Cassville fire district works to improve ISO classification

Friday, November 28, 2008

Countless hours of hard work have paid off for the Cassville Fire Protection District. The district's ISO (Insurance Service Office) fire suppression ratings have improved, according to a press release that was issued by the district last Friday.

The district is now rated at a class 6 for the city and a class 7 for the rural portion of the district. This new rating represents a change in the rural rating from a 9 in 2005 when voters approved the formation of a tax-supported fire department to the present class 7 rating.

"It is a really big deal to drop two classifications like that," said Daron Evans, district administrator. "We do have plans over the next three to five years to drop the classifications even lower."
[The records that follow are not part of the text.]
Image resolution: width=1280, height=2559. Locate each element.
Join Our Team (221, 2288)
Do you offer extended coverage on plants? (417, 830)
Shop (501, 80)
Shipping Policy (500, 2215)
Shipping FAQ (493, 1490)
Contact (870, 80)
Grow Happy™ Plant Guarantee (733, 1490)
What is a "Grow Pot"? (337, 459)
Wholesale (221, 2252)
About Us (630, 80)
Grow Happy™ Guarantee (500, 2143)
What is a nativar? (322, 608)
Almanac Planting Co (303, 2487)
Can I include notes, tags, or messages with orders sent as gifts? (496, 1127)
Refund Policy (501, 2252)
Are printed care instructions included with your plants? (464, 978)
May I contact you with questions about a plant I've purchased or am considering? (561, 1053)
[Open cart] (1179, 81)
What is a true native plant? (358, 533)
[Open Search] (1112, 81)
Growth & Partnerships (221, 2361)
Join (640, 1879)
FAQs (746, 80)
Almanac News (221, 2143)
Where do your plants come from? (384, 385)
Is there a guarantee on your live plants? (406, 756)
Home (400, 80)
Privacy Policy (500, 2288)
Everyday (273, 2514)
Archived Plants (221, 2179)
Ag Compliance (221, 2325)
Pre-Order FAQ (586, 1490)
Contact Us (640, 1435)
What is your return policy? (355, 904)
The process of lowering ISO classifications has taken district personnel a year to complete. According to Fire Chief Millard Andrews, several factors contributed to the improved rating.

"Since we went to a tax district, we've been able to add three tankers," said Andrews.

These additional tankers helped the district meet the criteria of a class 7 ISO rating that requires rural fire departments to be able to deliver water at the same rate as cities that have fire hydrants with 500-gallon-a-minute flow.

"We went through several timed demonstrations to prove this," said Andrews.

In addition, the district was able to improve its water shuttle capabilities and improve its access to water supply in cooperation with mutual aid agreements with Barry County fire departments.

Firefighter training is another factor that is considered during the ISO review process. According to Andrews, the Cassville Fire Protection District is served by 22 volunteer firefighters, and half of those firemen are state and nationally certified in Firefighter 1 and Firefighter II.

"This certification is a six month process that takes several nights a week and Saturdays," said Andrews.

Construction of the district's south substation at the intersection of Highways 112 and AA also helped lower the ISO rating by extending the district's service radius.

"In the future we're planning a north substation as soon as funds become available," said Andrews.

With a lowered ISO classification, homeowners living in the fire protection district should see a reduction in their insurance premiums. Rough estimates show that homeowners could see their premiums decrease by up to 25 percent.

Very few district patrons pay more than $100 a year in taxes to support the fire district. Lowered ISO ratings could offer district residents as much as $200 a year in savings off their current insurance premiums depending on type of policy and the value of an individual's home.

ISO reviews used to be required every 15 years, but now fire departments request ISO reviews if they think their classifications have improved.

The Cassville Fire Protection District is guided by a five-member Board of Directors. They include: Gary Fields, chairman; Don Bowen, vice chairman; and Mike Bailey, Carl Buchanan and Gary Davis, board members.